_Excerpted text_
I took the above screenshot about three weeks ago, from a Facebook thread about suspects of the Boston bombing. The irony strikes because the comment was not directed toward the actual bomber, and thus this person’s violent sentiment was wasted (as well as the support he/she got from five other people). However, it does serve its purpose in allowing me to smoothly transition into my oh so subtle argument against a practice we all know and love: the death penalty.
We all get emotional sometimes. I cry over characters who don’t even exist – heck, sometimes tears prick the back of my eyes when I see old people walking together. If I were to lose a close friend or family member, I’d most likely want to damage the person responsible right away. But should we allow our emotions to reign supreme and inflict irrevocable harm upon those who have hurt us? Is that the best way for us to progress as people, as humans, as a nation?
Killing criminals won’t bring our loved ones back. Killing criminals won’t lower the overall crime rate. Killing criminals will, however, cost our country more money. Learning that fact last summer shocked me; why wouldn’t quickly disposing of killers save us time and resources? It’s unfortunate I wasn’t aware of all of the appeals these cases have to go through, as well as the cost of the actual procedure itself. The idea of poetic justice, even an incorrect one, can steal the sight of many.

_To do_
Pick up the essay against the death penalty after its last sentence and keep writing in the same voice.

_Dataset content_
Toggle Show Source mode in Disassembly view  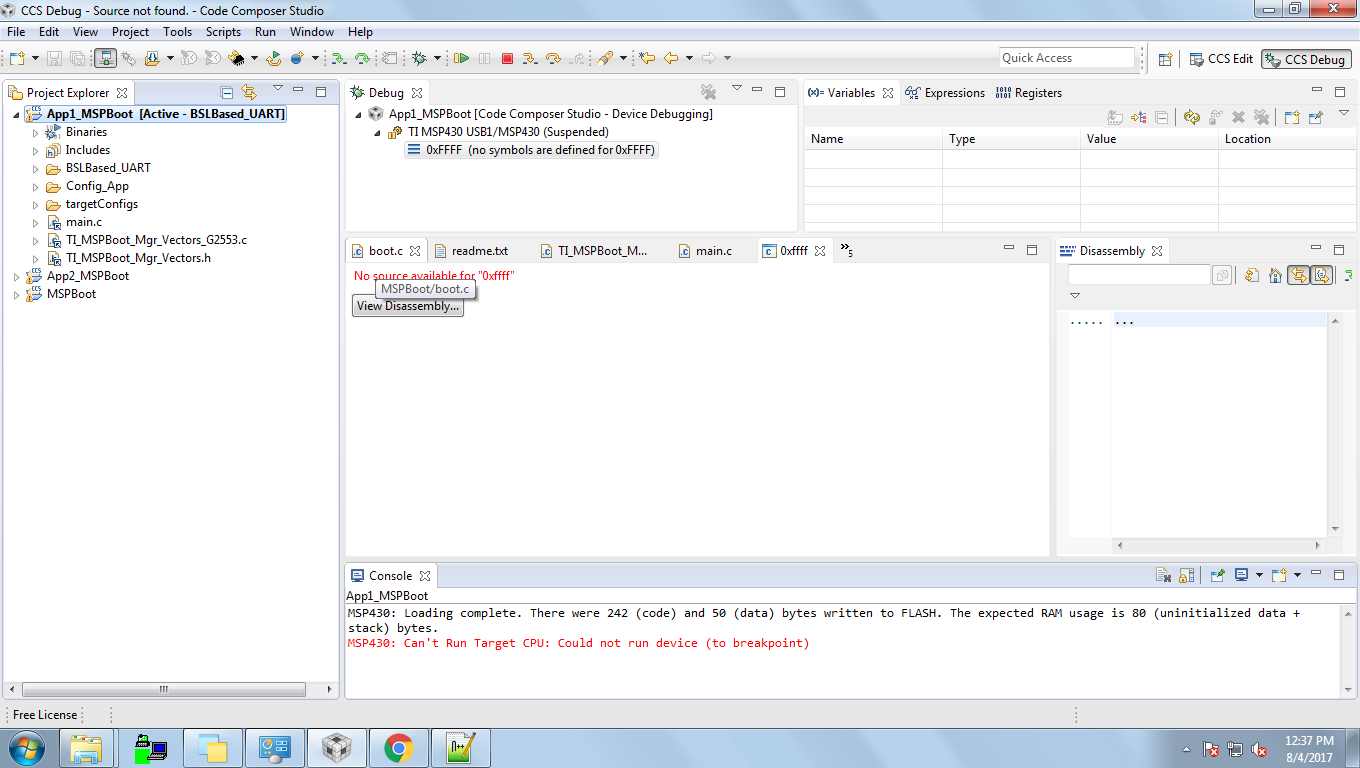pyautogui.click(x=1322, y=275)
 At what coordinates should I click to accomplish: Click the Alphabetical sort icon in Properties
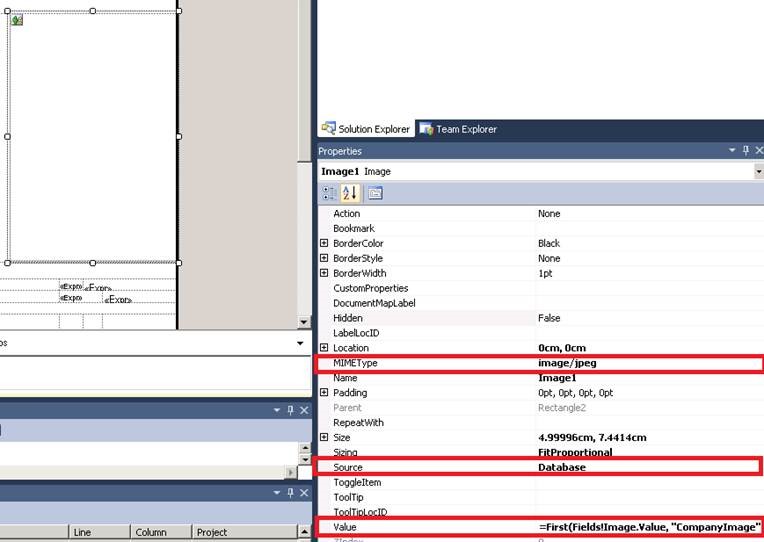click(351, 193)
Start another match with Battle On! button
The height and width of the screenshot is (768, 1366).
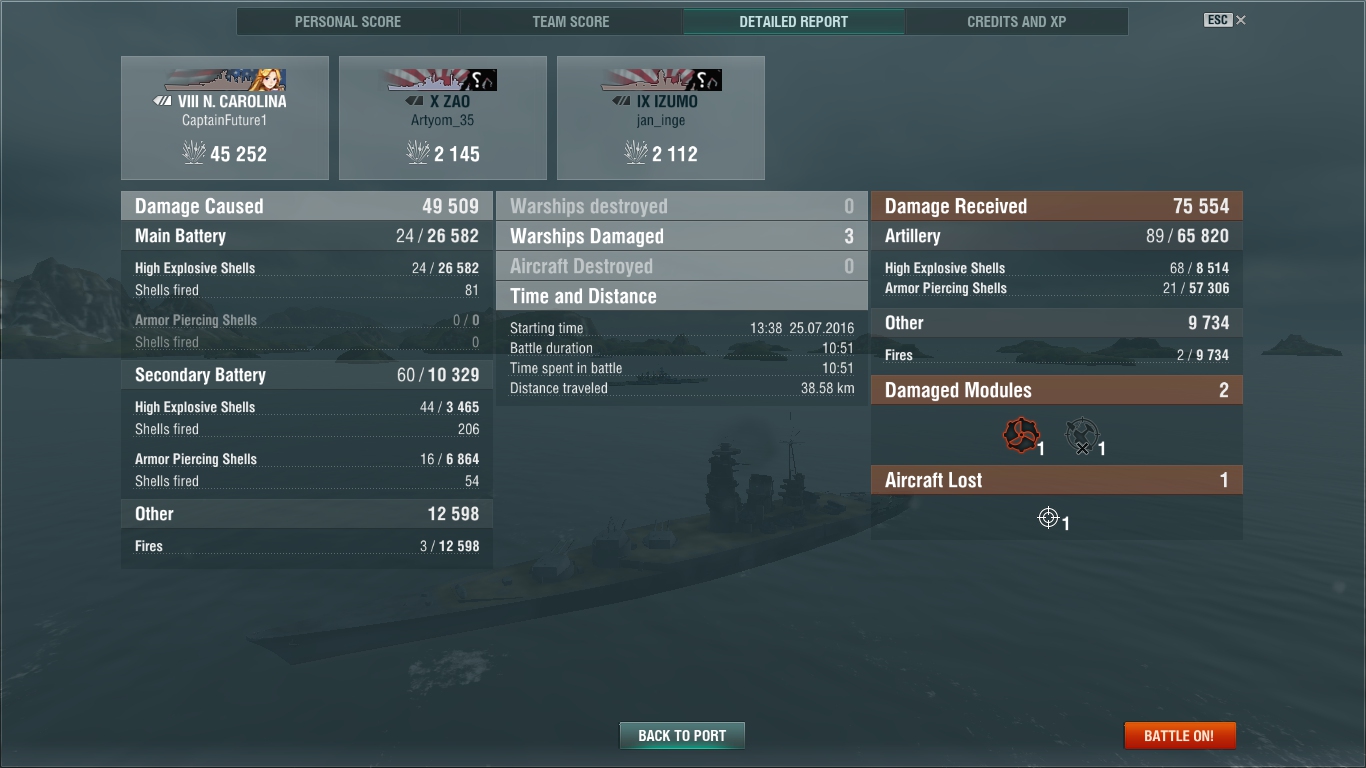click(1180, 735)
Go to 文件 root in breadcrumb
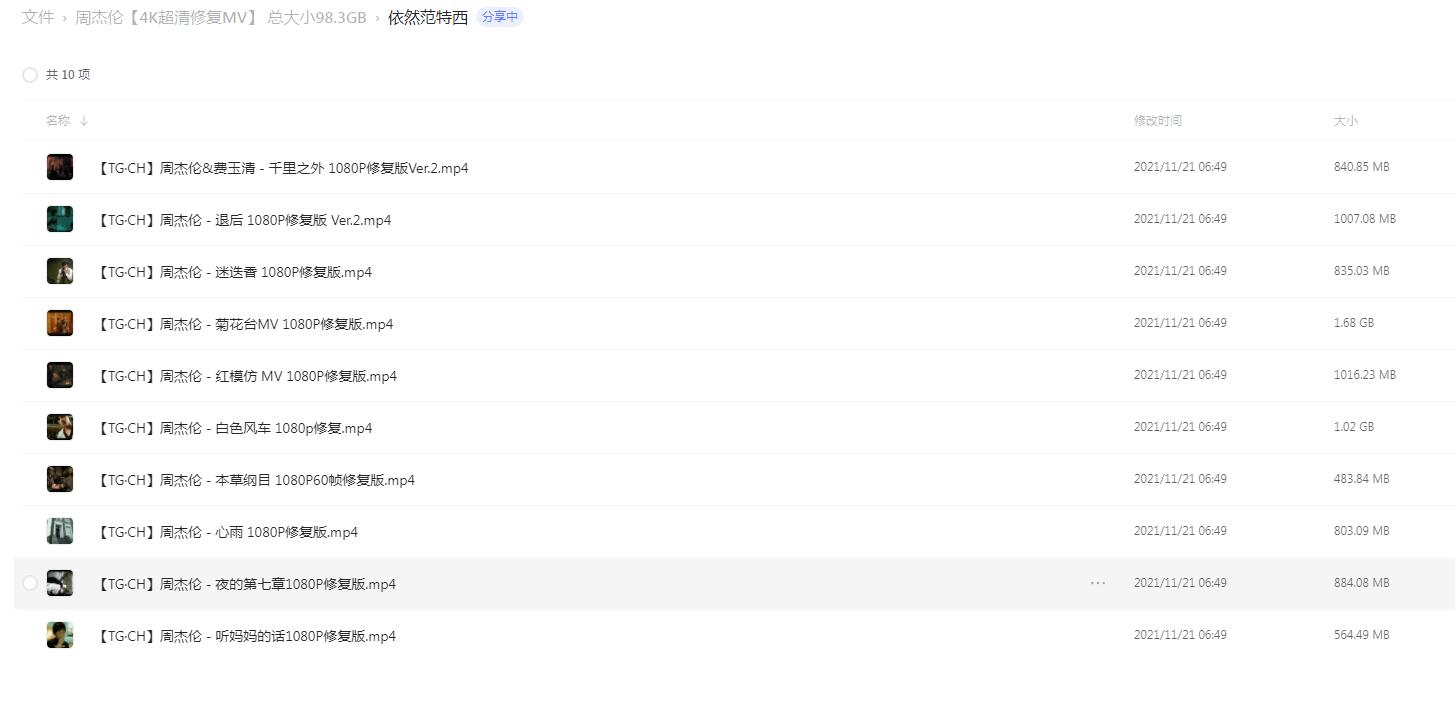The image size is (1455, 704). 38,17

_Answer to the exercise_
In my psychology course last year we learned about the availability heuristic and how people get attached to certain images. Perhaps this is why many of us don’t recall the victims of the Columbine shooting but we can instantly retrieve the names of the perpetrators. Maybe this explains our inclination to hurl hate messages at Dzhokar Tsarneav when we could be raising funds for those injured in the bombing. Either way, harboring spiteful thoughts does not bring us closer to justice – it doesn’t provide a plausible method for preventing future suffering.
And that’s the word this is all about: justice. I empathize with those who wish to receive recompense, but the death penalty does not act as a deterrent, it does not follow objective and strict guidelines, and it does not enhance the morality of any party involved. We should strive to ameliorate the conditions of those who walk the earth today – we shouldn’t waste time gouging eyes with so many of us already blind. What kind of cycle do we establish by basing justice on death, on cruelty, on hatred?
We only have so many minutes to make a difference. We should spend our time on the ones who count, the ones who can reap the rewards of our efforts, the ones who cry for help after the flood or shooting or fire. The ones who, in the end, still need us.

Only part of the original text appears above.